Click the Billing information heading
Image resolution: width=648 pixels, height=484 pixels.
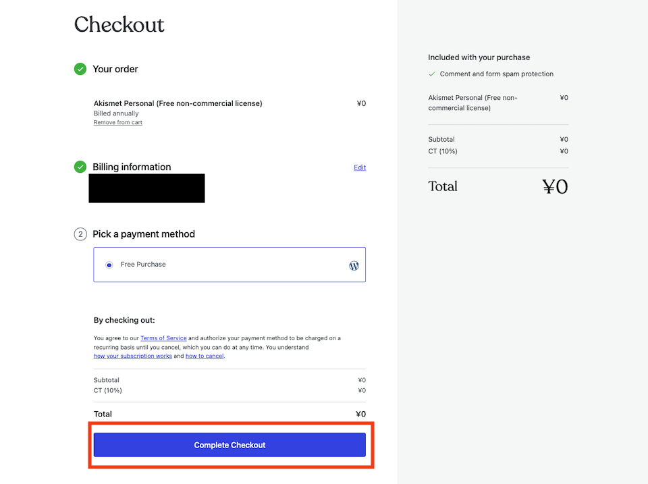pyautogui.click(x=132, y=167)
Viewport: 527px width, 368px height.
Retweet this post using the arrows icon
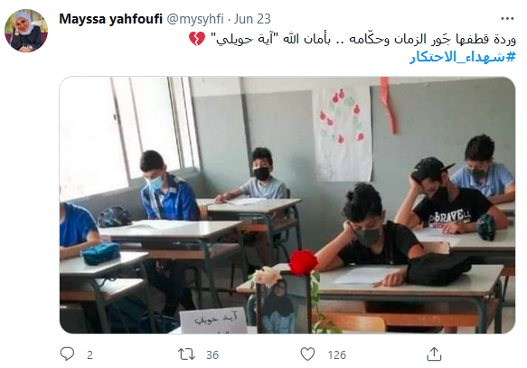pyautogui.click(x=186, y=354)
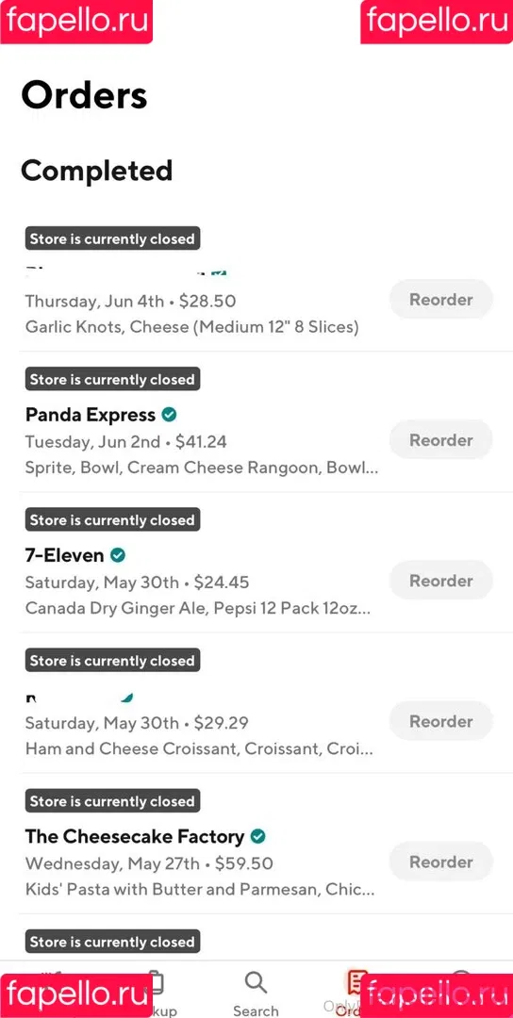The height and width of the screenshot is (1018, 513).
Task: Reorder the Garlic Knots pizza order
Action: (441, 300)
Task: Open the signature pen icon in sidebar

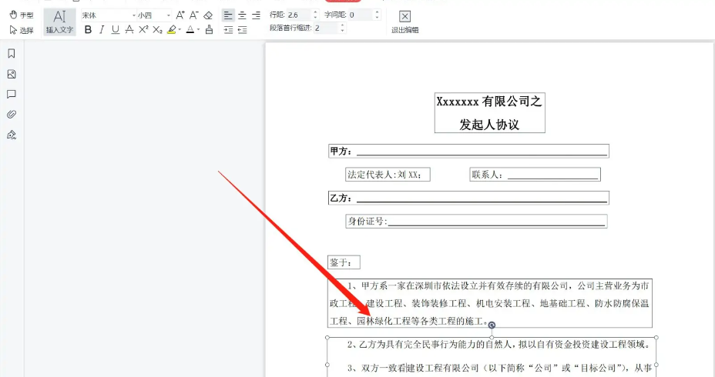Action: point(12,135)
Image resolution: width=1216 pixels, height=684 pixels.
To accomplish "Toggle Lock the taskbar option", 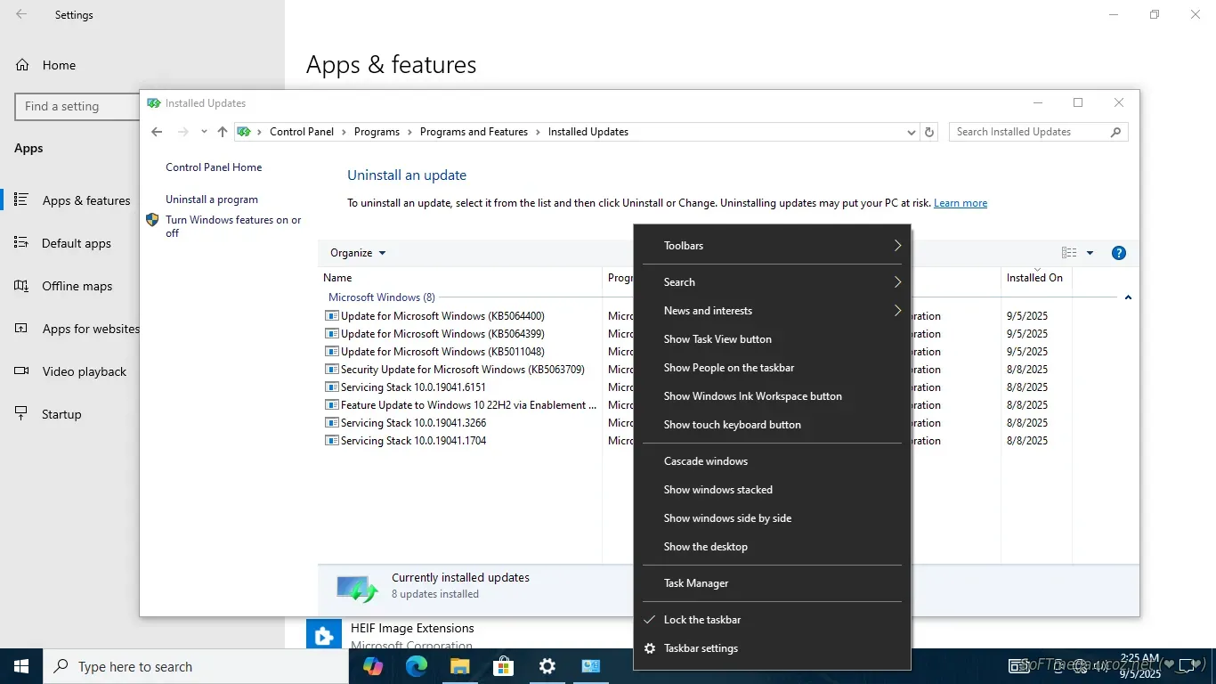I will click(x=701, y=620).
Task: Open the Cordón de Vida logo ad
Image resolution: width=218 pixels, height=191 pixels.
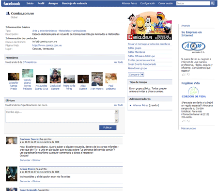Action: [x=194, y=93]
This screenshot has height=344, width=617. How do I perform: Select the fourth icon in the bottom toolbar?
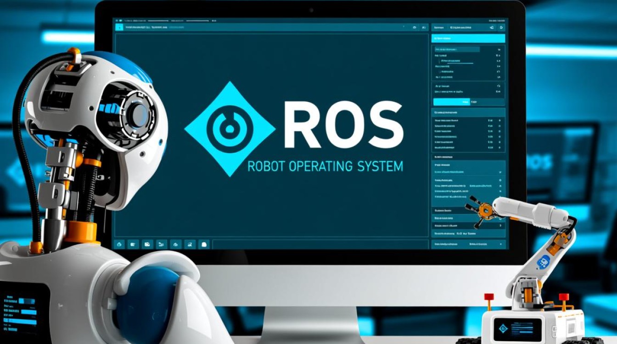161,244
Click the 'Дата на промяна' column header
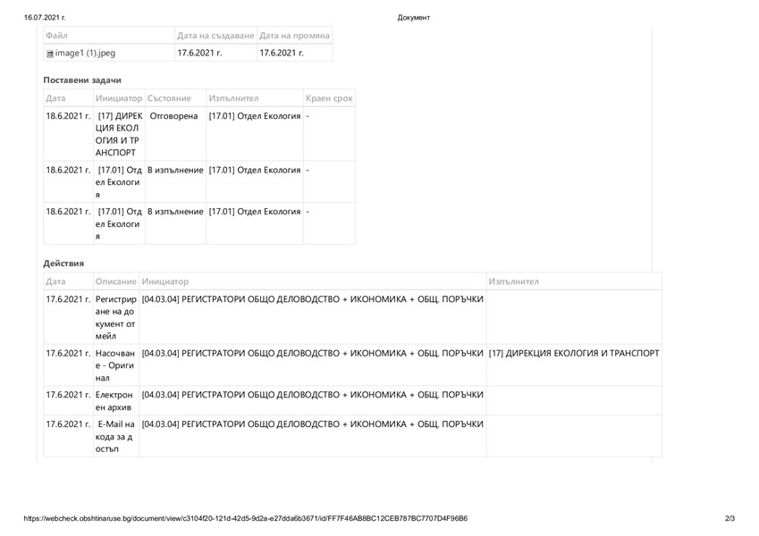Screen dimensions: 759x536 pyautogui.click(x=294, y=35)
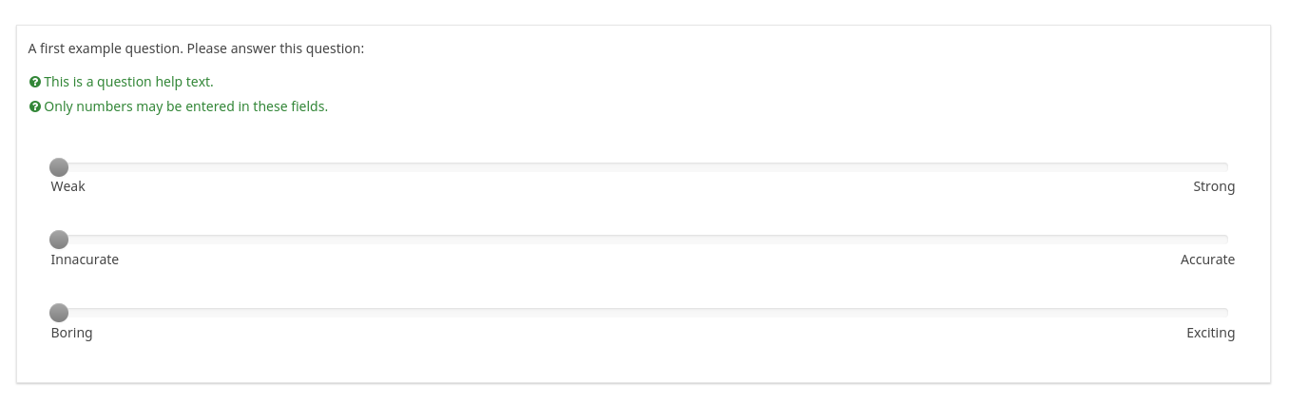The image size is (1289, 404).
Task: Select the 'Inaccurate' label text
Action: (x=85, y=260)
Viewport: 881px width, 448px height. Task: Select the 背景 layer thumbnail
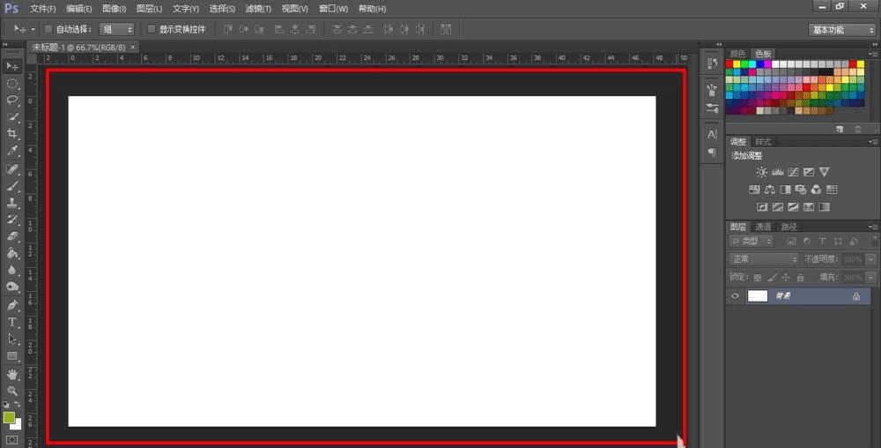pyautogui.click(x=758, y=296)
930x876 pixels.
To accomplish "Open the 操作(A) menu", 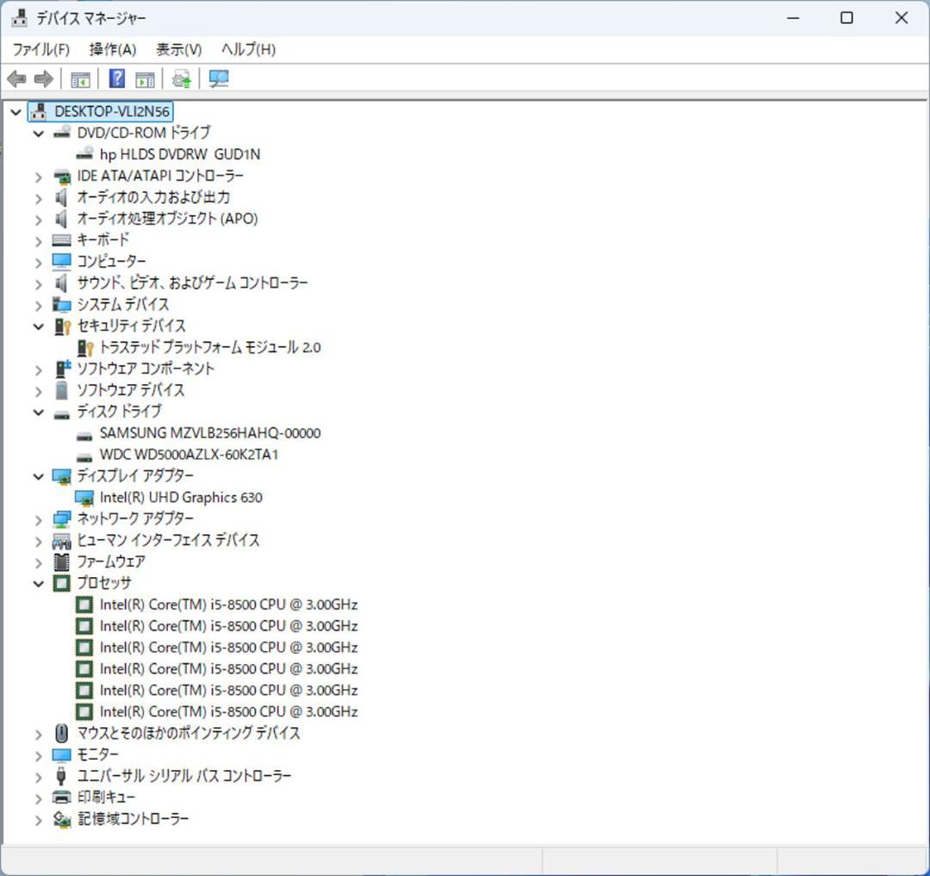I will (x=111, y=49).
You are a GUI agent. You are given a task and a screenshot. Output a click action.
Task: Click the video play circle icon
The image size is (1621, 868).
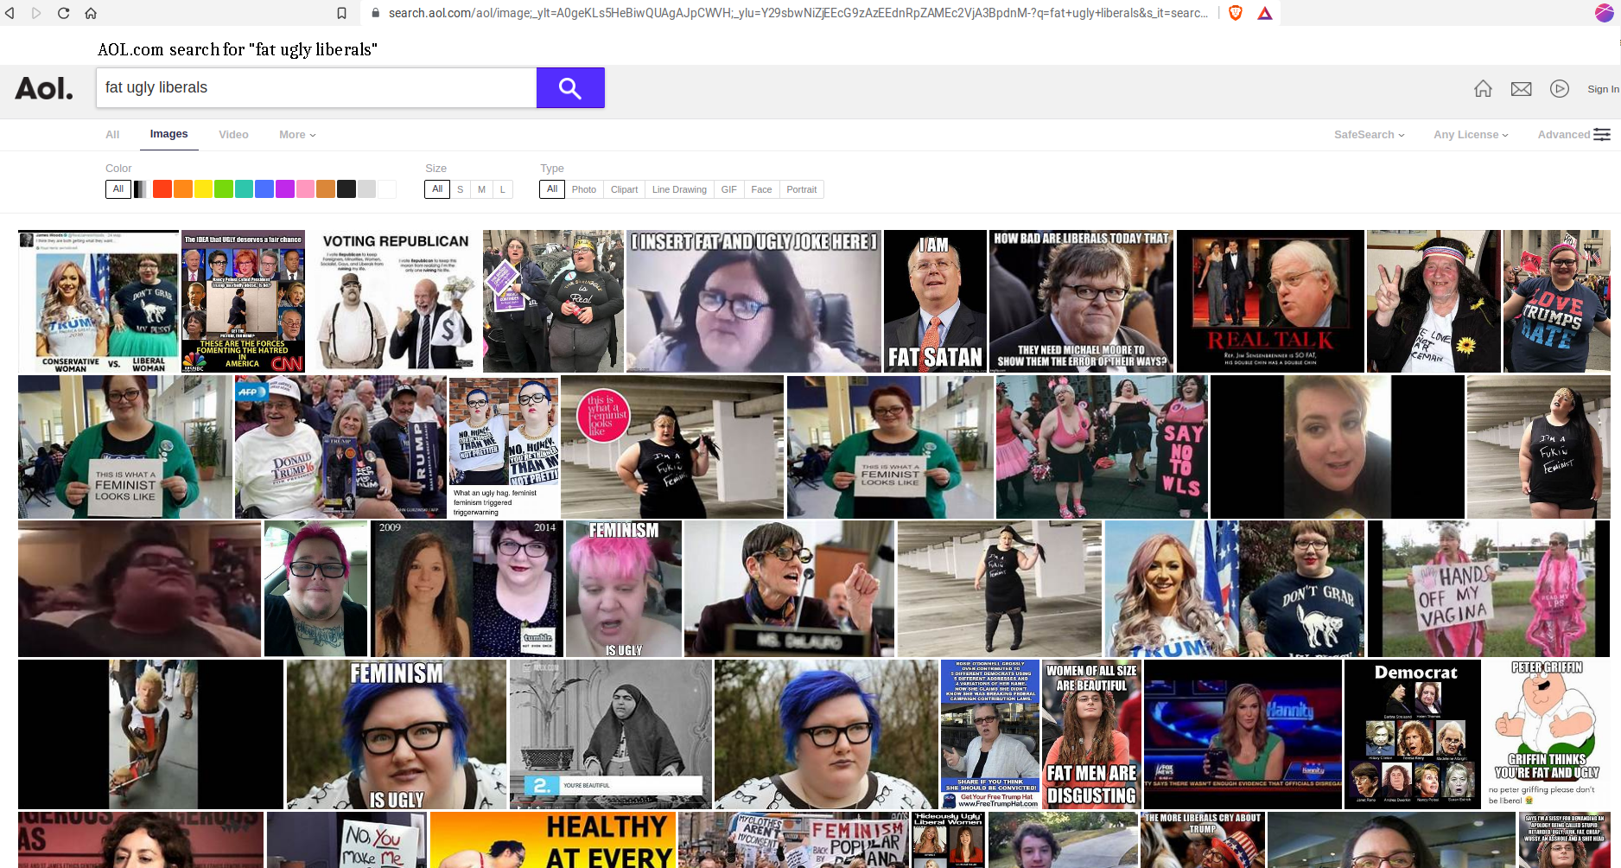click(1559, 89)
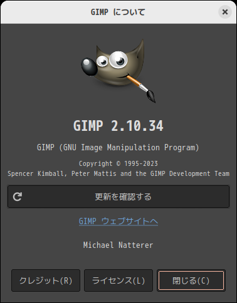
Task: Click the GIMP 2.10.34 version heading
Action: (119, 126)
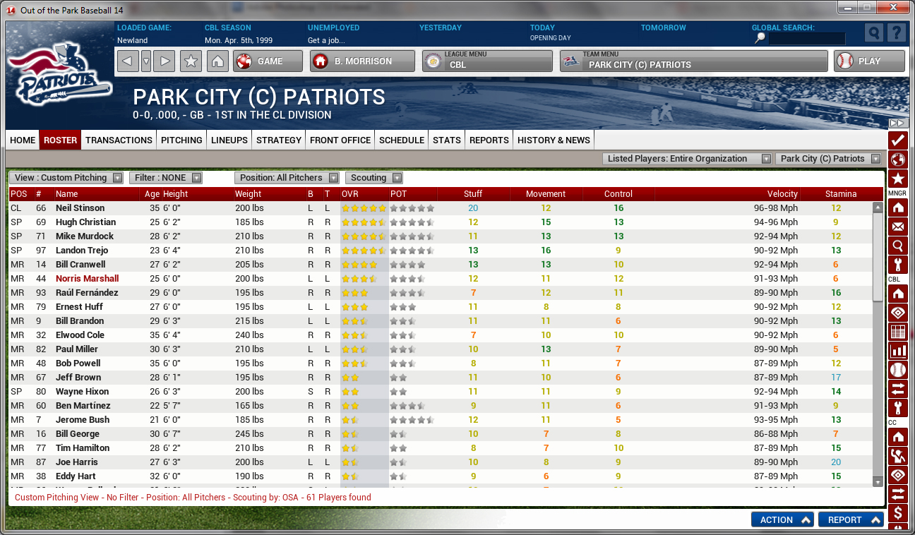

**********

- _Task prompt_:
Exact repeat, pictures omitted: give every line from the top of the records down to and including the line with "Viewport: 527px width, 368px height.".

- _Solution to this task_:
Click the Billing information heading
Image resolution: width=648 pixels, height=484 pixels.
pyautogui.click(x=132, y=167)
Viewport: 527px width, 368px height.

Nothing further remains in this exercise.